Text segment -
# Aquarium CO2 Reactor Diffuser with pump



## id_darren (4 Jun 2014)

How to diffuse Co2 ? 

The inline diffuser is not an option for me because I do not have an external filter.  

The ceramic diffusers and the bazooka are popular but I do not like a the look of too much bubbles floating around. I think that the ceramic media gets clogged very easily too. 

Another product is this aquarium reactor diffuser from co2 art. I think I can connect it to a pump with minimal effort but I am not that DIY guy and  have a couple of questions .

External or internal pumps ? 

externals are expensive and make at least some noise. I can use some rubber mounting to dampen the sound , but is that enough ? Companies like to claim of super silent pumps , which I do not trust.

Internals are cheap but generate unwanted heat in the tank , and another bulky unwanted equipment in the tank.
I think that I will need some reducers too , because the water pumps outlets are bigger.

The tank is 150 litres , what kind of flow do you think I need ?


----------



## ian_m (4 Jun 2014)

id_darren said:


> Another product is this aquarium reactor diffuser from co2 art.


This item is internal only, if you read the small print. As you said yet another item in the tank.


----------



## id_darren (4 Jun 2014)

I know the item is internal but that does not mean that you cannot connect it to external pump. At least that`s what I think.


----------



## foxfish (4 Jun 2014)

If you take out the balls they work very well, the spinning action makes a vortex inside the tube.


----------



## id_darren (4 Jun 2014)

What pump would you choose , if it was for your set up ?


----------



## ian_m (4 Jun 2014)

This link below quotes 400-1200l/hr pump rate.
http://www.hinterfeld.com/aquarium-...40l-tank-up402-m-p-489.html?cPath=108_115_131

So something like the JBL ProFlow 750 (Ebay £20) will do. However you will need to fiddle with pipe sizes/reducers and/or hot water to stretch pipes. JBL 750 is 16/22 in & 12/16 out and above diffuser requires non standard 18mm inside diameter pipe (or hot water and 16mm pipe).

If you run it external as below from u750 user manual, you will need to sort intakes as well as suitable distribution of outlet water in the tank.


----------



## id_darren (4 Jun 2014)

that helped a lot , thank you. The more connections and reducers the bigger the risk of failure ,  sounds to much complicated to me. I think I will go for the bazookas and accept the fact to watch the fizzy bubbles.


----------



## foxfish (4 Jun 2014)

These units are meant to be run internally but I did run one externally for years without any problems!

(Element and text position data)

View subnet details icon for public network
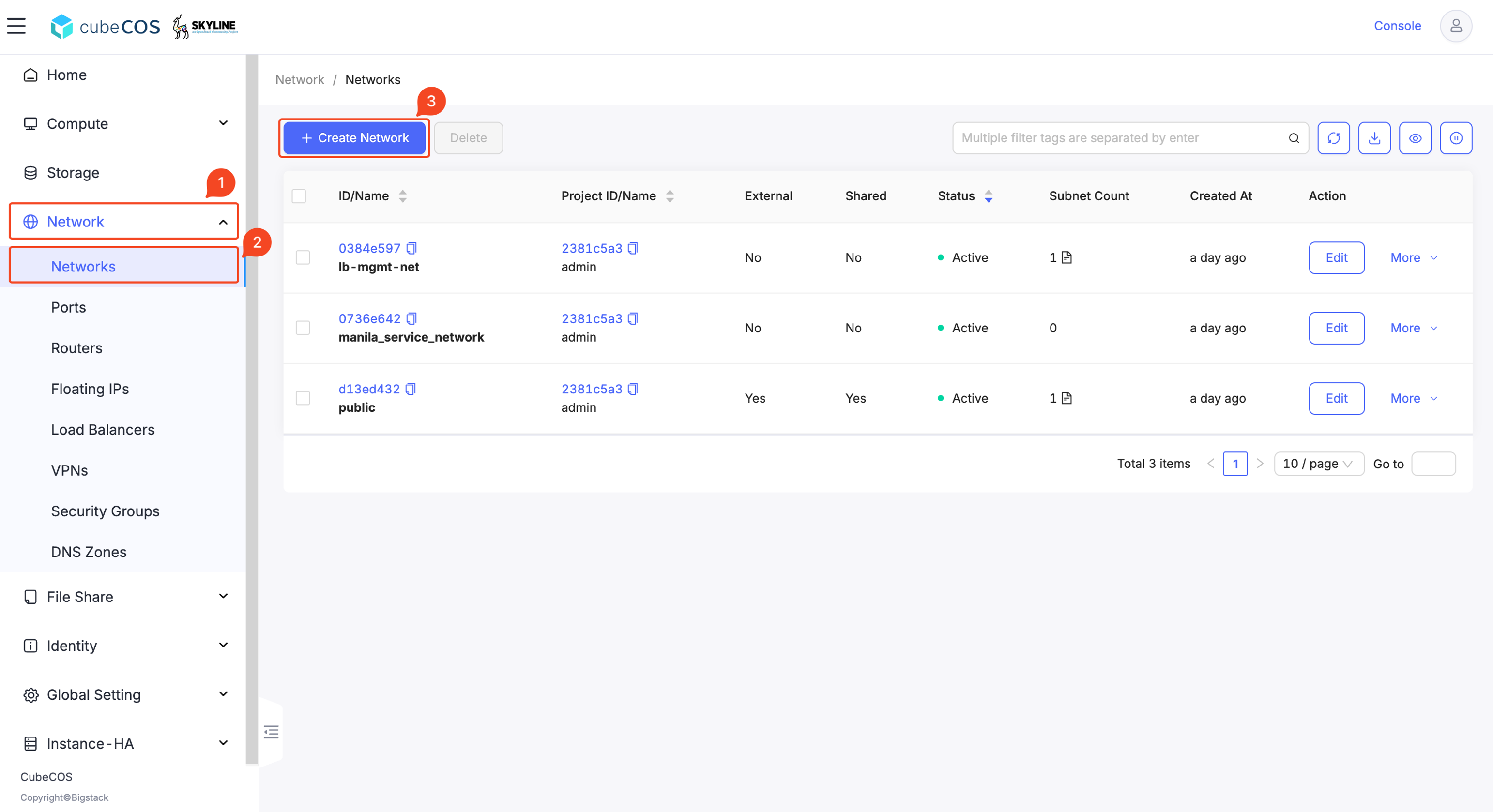This screenshot has height=812, width=1493. tap(1066, 398)
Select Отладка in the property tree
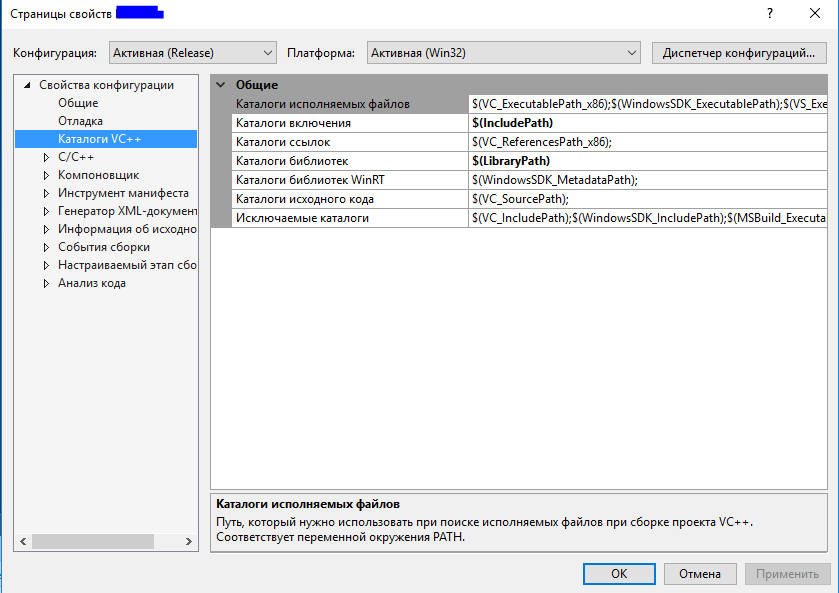Viewport: 839px width, 593px height. pyautogui.click(x=80, y=121)
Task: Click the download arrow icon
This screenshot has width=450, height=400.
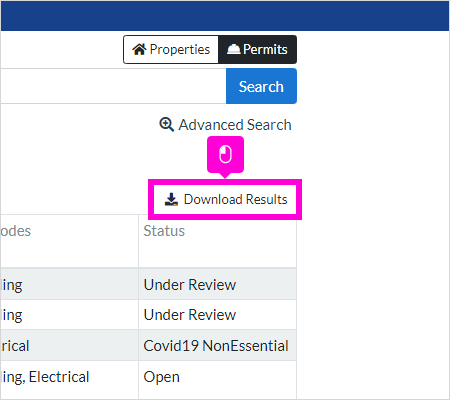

Challenges -
1) What pump rate does the link in the forum thread quote?
2) From the forum thread, write out everything from "How to diffuse" down to "internal pumps ?".
The entries play no part in the work.

Responses to the tasks -
1) 400-1200 l/hr

2)
How to diffuse Co2 ? 

The inline diffuser is not an option for me because I do not have an external filter.  

The ceramic diffusers and the bazooka are popular but I do not like a the look of too much bubbles floating around. I think that the ceramic media gets clogged very easily too. 

Another product is this aquarium reactor diffuser from co2 art. I think I can connect it to a pump with minimal effort but I am not that DIY guy and  have a couple of questions .

External or internal pumps ?